I’ve been talking about it loudly and frequently for ages: the entertainment environment is changing rapidly, all sorts of new options are available for acquiring and viewing movies, and Hollywood should be listening to how its customers are telling the industry it needs to change. Going to the multiplex is an expensive and unpleasant proposition these days, and certainly not worth the hassle and the cost when the movies on offer are so terrible so often. (There’s a good reason why box office receipts are down so sharply this spring: the movies suck.) Hollywood might boost its takings some, even with the same crappy movies, if it gave us more options for seeing new movies: day-and-date DVD releases and day-and-date on-demand options.

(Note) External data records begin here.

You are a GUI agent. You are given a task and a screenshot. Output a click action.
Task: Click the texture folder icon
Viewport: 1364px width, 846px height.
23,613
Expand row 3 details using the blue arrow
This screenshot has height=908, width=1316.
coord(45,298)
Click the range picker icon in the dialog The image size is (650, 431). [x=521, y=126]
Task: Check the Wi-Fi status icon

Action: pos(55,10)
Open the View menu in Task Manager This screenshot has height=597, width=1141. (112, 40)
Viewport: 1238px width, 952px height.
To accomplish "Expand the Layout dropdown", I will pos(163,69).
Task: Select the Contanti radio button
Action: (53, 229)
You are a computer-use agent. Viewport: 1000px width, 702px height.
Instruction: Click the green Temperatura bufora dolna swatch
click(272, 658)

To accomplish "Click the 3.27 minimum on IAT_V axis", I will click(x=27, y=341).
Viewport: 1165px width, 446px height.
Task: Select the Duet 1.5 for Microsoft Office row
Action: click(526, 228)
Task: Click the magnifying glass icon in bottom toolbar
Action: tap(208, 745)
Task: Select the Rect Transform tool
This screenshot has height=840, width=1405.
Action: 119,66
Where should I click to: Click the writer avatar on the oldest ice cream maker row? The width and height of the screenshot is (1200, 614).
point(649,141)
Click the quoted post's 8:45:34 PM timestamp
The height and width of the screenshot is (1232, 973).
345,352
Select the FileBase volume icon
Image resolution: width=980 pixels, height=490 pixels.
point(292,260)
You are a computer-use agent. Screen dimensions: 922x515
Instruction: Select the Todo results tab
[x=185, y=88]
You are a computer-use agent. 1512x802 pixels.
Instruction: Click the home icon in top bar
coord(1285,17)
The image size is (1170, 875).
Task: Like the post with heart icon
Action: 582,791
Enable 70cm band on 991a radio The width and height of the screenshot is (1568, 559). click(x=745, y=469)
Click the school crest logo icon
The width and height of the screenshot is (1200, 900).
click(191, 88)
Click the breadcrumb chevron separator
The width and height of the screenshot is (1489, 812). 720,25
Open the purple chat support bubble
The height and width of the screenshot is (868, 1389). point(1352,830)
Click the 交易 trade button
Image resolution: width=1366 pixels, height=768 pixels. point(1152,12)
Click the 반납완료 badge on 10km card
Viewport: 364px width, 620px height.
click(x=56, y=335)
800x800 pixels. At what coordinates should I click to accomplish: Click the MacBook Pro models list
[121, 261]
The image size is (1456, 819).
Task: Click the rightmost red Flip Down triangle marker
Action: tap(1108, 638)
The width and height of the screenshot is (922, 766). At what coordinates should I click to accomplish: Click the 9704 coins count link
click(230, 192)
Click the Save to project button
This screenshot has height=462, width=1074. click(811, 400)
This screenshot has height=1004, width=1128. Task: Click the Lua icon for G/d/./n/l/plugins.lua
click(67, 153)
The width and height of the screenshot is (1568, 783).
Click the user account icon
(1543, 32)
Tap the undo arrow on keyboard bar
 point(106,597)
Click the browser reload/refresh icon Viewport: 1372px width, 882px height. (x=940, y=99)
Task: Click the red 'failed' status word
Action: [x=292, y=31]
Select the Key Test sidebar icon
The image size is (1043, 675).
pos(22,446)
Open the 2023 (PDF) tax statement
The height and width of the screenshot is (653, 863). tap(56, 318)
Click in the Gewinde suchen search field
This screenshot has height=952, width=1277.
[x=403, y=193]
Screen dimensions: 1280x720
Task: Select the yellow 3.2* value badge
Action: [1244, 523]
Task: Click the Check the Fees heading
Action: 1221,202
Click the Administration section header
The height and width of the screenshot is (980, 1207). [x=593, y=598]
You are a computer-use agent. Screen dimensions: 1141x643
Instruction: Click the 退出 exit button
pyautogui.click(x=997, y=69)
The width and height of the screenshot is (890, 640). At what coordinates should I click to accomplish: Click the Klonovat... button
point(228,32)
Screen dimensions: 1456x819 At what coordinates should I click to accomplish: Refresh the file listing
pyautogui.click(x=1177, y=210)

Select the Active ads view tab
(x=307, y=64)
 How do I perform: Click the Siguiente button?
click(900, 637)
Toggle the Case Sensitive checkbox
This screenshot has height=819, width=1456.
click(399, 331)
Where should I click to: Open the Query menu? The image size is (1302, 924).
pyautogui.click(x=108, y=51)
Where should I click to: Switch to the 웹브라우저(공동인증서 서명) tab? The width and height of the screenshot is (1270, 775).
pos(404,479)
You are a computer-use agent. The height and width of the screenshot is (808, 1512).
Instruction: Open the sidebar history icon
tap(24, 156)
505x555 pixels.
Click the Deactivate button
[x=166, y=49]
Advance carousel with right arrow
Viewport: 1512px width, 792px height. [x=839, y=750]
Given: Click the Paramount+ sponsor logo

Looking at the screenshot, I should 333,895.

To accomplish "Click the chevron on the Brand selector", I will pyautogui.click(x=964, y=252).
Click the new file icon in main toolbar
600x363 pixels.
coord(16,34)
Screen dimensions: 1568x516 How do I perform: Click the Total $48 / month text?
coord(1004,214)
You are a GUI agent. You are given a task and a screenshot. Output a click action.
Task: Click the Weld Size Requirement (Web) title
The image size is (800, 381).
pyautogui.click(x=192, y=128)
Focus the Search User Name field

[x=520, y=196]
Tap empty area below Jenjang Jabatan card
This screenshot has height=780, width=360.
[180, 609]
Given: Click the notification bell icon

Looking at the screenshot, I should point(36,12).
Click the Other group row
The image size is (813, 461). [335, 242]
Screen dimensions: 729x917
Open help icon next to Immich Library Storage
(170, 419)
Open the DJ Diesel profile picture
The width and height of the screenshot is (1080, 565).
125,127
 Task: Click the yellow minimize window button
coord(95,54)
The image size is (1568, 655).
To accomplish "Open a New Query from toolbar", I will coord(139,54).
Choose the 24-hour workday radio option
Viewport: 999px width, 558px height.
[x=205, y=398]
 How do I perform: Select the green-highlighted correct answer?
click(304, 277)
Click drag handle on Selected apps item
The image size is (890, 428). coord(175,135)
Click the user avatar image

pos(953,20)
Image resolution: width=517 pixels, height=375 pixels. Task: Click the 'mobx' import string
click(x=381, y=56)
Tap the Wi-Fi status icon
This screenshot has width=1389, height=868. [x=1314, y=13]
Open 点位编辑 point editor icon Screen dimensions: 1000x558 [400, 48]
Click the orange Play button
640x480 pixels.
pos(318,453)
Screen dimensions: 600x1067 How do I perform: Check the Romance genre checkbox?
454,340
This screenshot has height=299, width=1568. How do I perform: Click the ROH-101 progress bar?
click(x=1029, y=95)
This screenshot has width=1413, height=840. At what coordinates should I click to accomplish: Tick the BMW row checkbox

Hollywood, of course, doesn’t care what I think, and keeps refusing to listen to me. Maybe Hollywood will listen to Steve Jobs?
The Apple honcho spoke at the recent D8 conference, which covers “All Things Digital,” and some of his comments seem to suggest that he and Apple are ready to lead Hollywood into this brave new world. “We want to let people watch whatever they want, when they want,” he said to the crowd of industry types who paid big bucks to listen to his wisdom. “That’s what needs to change.” And this: “I even think you’ll be able to watch a first run movie before it hits theaters… if you want to spend a bunch of money.”
That’s already happening, in fact, with plenty of low-flying indies and foreign films: We’re seeing many films available on a pretheatrical rental basis via Amazon’s Video on Demand service. But all of the movies that have so far been offered this way have been ones that would get only a very limited theatrical release anyway… meaning that these on-demand rentals are the only option most moviegoers have of seeing the film at all prior to a DVD release. The real measure of the on-demand option will come when most moviegoers have a genuine choice: Pay ten bucks for an on-demand “rental” and enjoy a movie with friends from the comfort of your living room, with snacks that won’t break your budget? Or venture out to the multiplex down the street, pay through the nose for sugar water and artery-clogging Golden Topping, and listen to idiots yak on their cell phones during the film?
Jobs suggests that Hollywood may not quite understand that its customers are not the multiplexes or the DVD retailers but the people who actually buy movie tickets and watch movies:
When we went to music companies, we said who is your customer… they said Target, and Best Buy — they thought the retailer was the customer. What changed in that industry was the front end, the distribution and marketing was able to be done in a much more effective way, going right to the end user.
This came in response to a question from “one of the owners of Village Roadshow pictures,” who seemed to think that it was a good thing that the studios have “made a great business of forcing the consumer to come to us.” So there may be a way to go still before Hollywood gets it. But Jobs, at least, seems to understand where things are moving, and with the iPod and now the new success of the iPad, perhaps he can hurry things along a bit.